■ **Instructions for the task**:
How would you say this sentence from the text on Brightwave agents below in Spanish: "Grants update live, so a change you make in settings takes effect without restarting anything."

EJ White,Contributor

Most private markets work does not happen in a browser tab. It happens in a model sitting on someone's hard drive, a deck open in PowerPoint, a folder of PDFs pulled out of a data room, a CRM record, an inbox thread nobody has had time to file. Until now, getting any of that in front of a Brightwave agent meant uploading it first, file by file. That changes today. Brightwave agents can now work with the local context where the work actually lives, inside a permission model you control.

These capabilities are a research preview, rolling out now and available where enabled for your team. The point is access: an agent can see and work with the files, folders, and applications already in front of you, and it does so only when you allow it. That control is the whole feature.

Local files and folders

The foundation is local folder access. You grant an agent a specific folder, and from that point it can read the files inside, import what it needs into its research, and write outputs back to a place you choose.

Access is deliberately granular. Each folder carries its own access type, and the three capabilities are independent: read, import, and write. You can grant a folder read only, let it import, or allow the agent to write results back, and you set that per folder rather than once for everything. Read is the implicit baseline; the higher-risk capabilities are opt in, and a folder pick can never quietly grant shell access. When an agent needs to step up from reading to importing or writing mid-task, it asks at that moment instead of demanding broad access up front.

Everything is visible and reversible. A local folder access section in settings lists every folder you have connected, grouped by project, and lets you change an access type or revoke a folder entirely. Grants update live, so a change you make in settings takes effect without restarting anything.

Computer Use on macOS

Some work is not in a file at all. It is on your screen, in an application that has no clean export. On macOS, Computer Use lets a Brightwave agent see and operate those applications directly.

The agent reads what is on screen three ways: the window list tells it what is open, the accessibility tree gives it the text and structure of an app's interface, and a screenshot captures anything the tree misses. That screenshot is stored as a document and referenced like any other source, so what the agent saw is part of the record.

When you allow it, the agent can also act: click, type, scroll, focus a window, and press keys, including real keyboard shortcuts. Rather than guessing at screen coordinates, it targets specific controls using Set-of-Marks, where candidate elements are labeled and the agent picks the one it means. That makes the difference between clicking the right cell in a spreadsheet and clicking near it.

Computer Use sits behind its own feature flag, separate from local files, so the two capabilities ramp independently. It is available on macOS, where enabled, and you can turn it off entirely from settings even when your team has access.

■ **Supplied data**:
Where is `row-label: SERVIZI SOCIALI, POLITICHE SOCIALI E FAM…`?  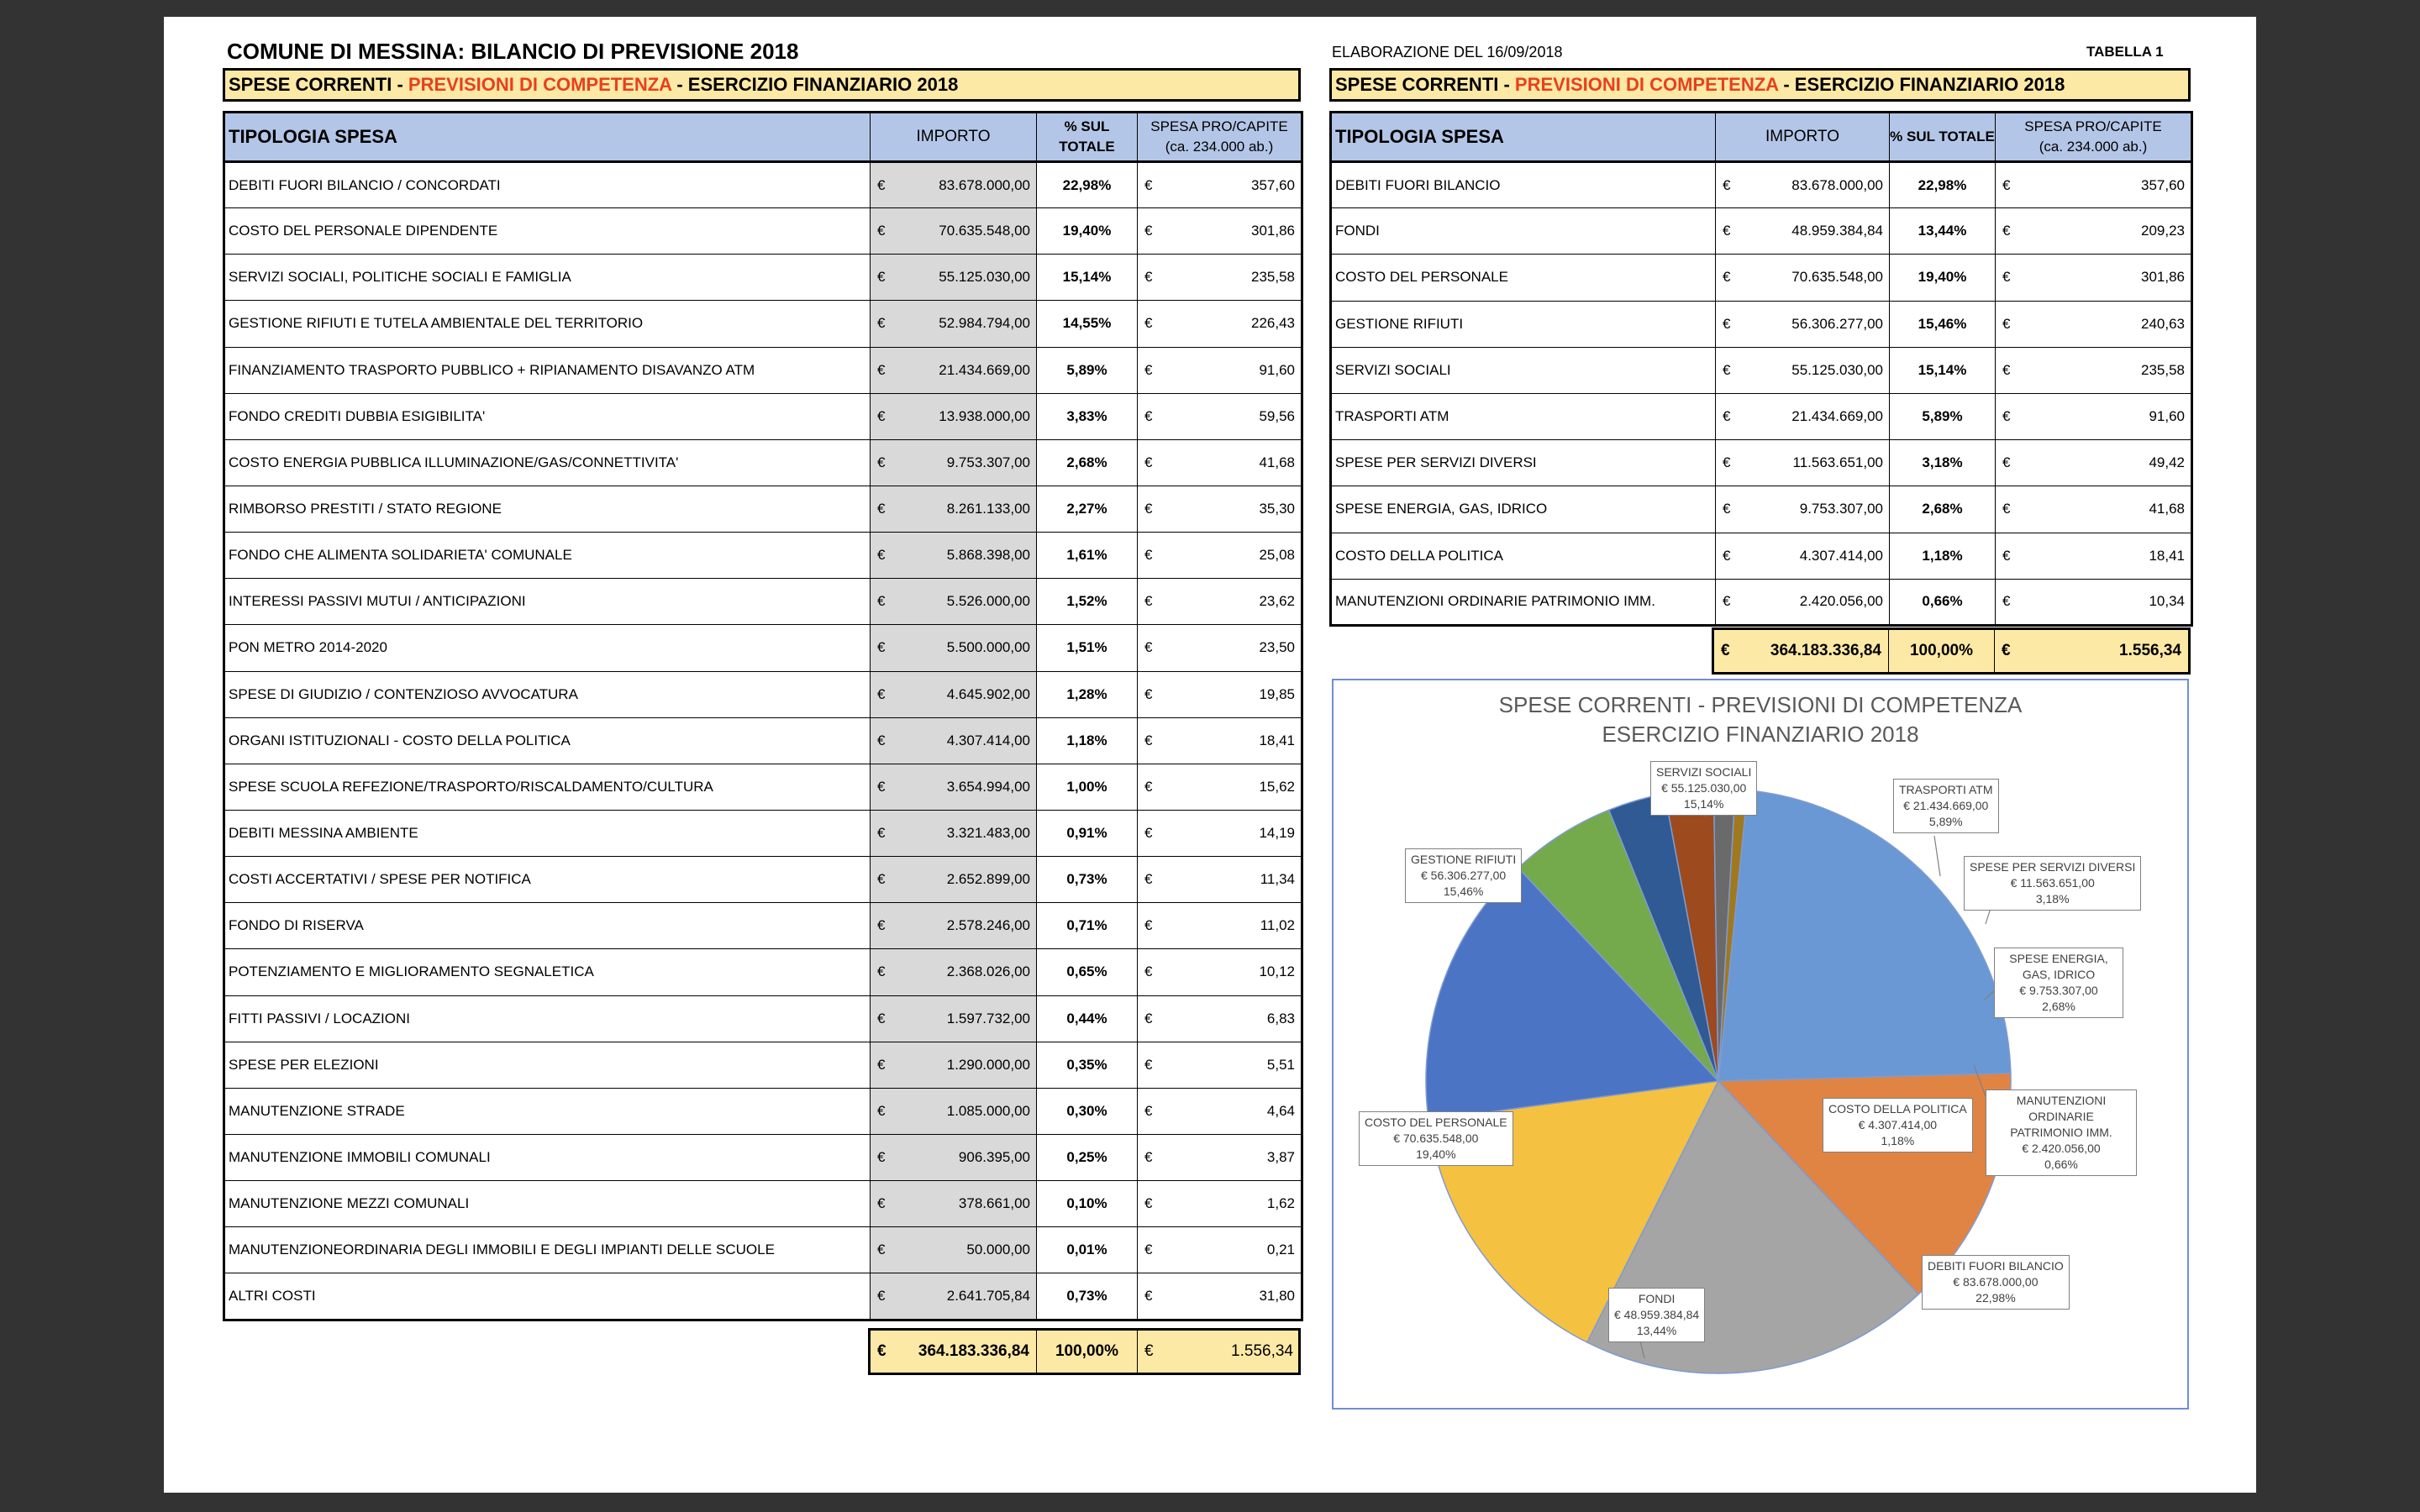 row-label: SERVIZI SOCIALI, POLITICHE SOCIALI E FAM… is located at coordinates (547, 278).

■ **Written reply**:
Los permisos se actualizan en tiempo real, por lo que un cambio que hagas en la configuración surte efecto sin reiniciar nada.